1.         De inhoud van de bestreden beslissing

De Minister heeft klagers verzoek tot overplaatsing naar het huis van bewaring (h.v.b.) van de penitentiaire inrichting (p.i.) Nieuwegein afgewezen.

2.         De feiten

Klager is sinds 10 juli 2019 gedetineerd. Hij verblijft in het h.v.b. van de p.i. Grave.

3.         De standpunten

3.1.      Namens klager is het beroep als volgt toegelicht. Klagers verzoek is afgewezen, omdat in de p.i. Nieuwegein een medeverdachte zou verblijven. De bestreden beslissing is zeer summier gemotiveerd. Er zijn geen stukken overgelegd waaruit zou kunnen blijken dat het onderzoeksbelang in de weg staat aan samenplaatsing van klager en de medeverdachte. Het onderzoek loopt al enige tijd. De Minister heeft klagers persoonlijke belangen niet meegewogen. Hij ontving in de zomervakantie weliswaar bezoek van zijn kinderen en vrouw, maar dat is buiten de vakanties onmogelijk. Ook het bezoek van zijn raadsman wordt door de afwijzing bemoeilijkt

Een gedetineerde moet in beginsel in het arrondissement van vervolging worden geplaatst (in dit geval Midden-Nederland). De reistijd van Utrecht naar Grave is ruim een uur per enkele reis. In veel omvangrijkere zaken worden medeverdachten soms wel samengeplaatst.
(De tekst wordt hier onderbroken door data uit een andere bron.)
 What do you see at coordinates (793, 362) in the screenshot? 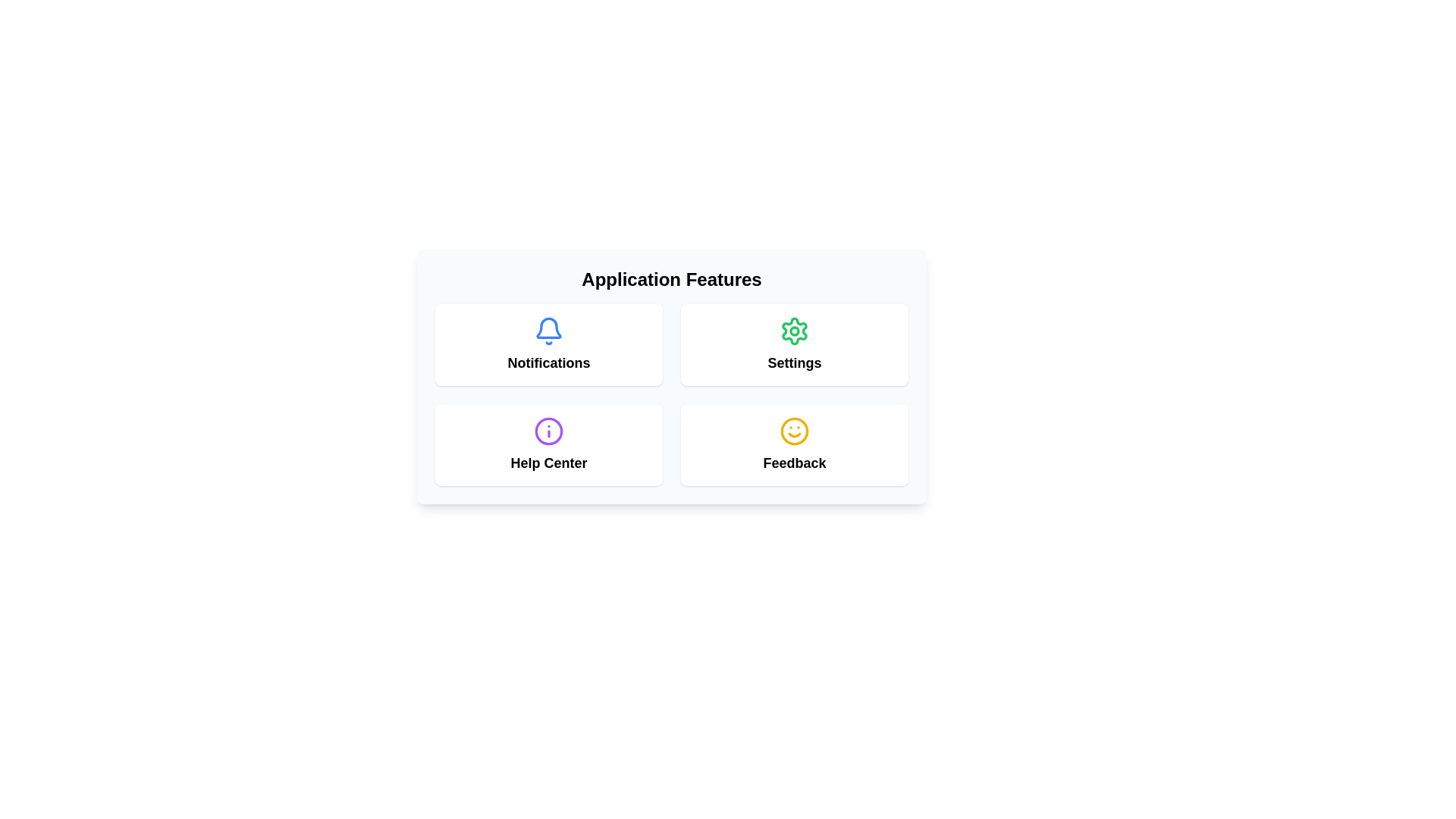
I see `the 'Settings' text label, which is positioned below the gear icon in the grid layout of options` at bounding box center [793, 362].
3.2.      Namens de Minister is de bestreden beslissing als volgt toegelicht. De p.i. Grave ligt in een arrondissement dat aanpalend is aan het arrondissement van vervolging. Eventuele bezoekproblemen zijn inherent aan het ondergaan van detentie. Het Openbaar Ministerie (OM) is niet akkoord met klagers overplaatsing, omdat er in de p.i. Nieuwegein een medeverdachte verblijft. De advocaat heeft te kennen gegeven het beroep te zullen intrekken, als klager (in plaats van naar de p.i. Nieuwegein) naar de p.i. Lelystad zou worden overgeplaatst. Het verzoek daartoe is doorgestuurd naar de directeur, zodat hij daarover kan adviseren. De uitspraak in klagers strafzaak stond gepland op 18 oktober 2019, waarna hij (in het kader van de selectie voor een gevangenis) zijn voorkeur uit kan spreken voor een inrichting.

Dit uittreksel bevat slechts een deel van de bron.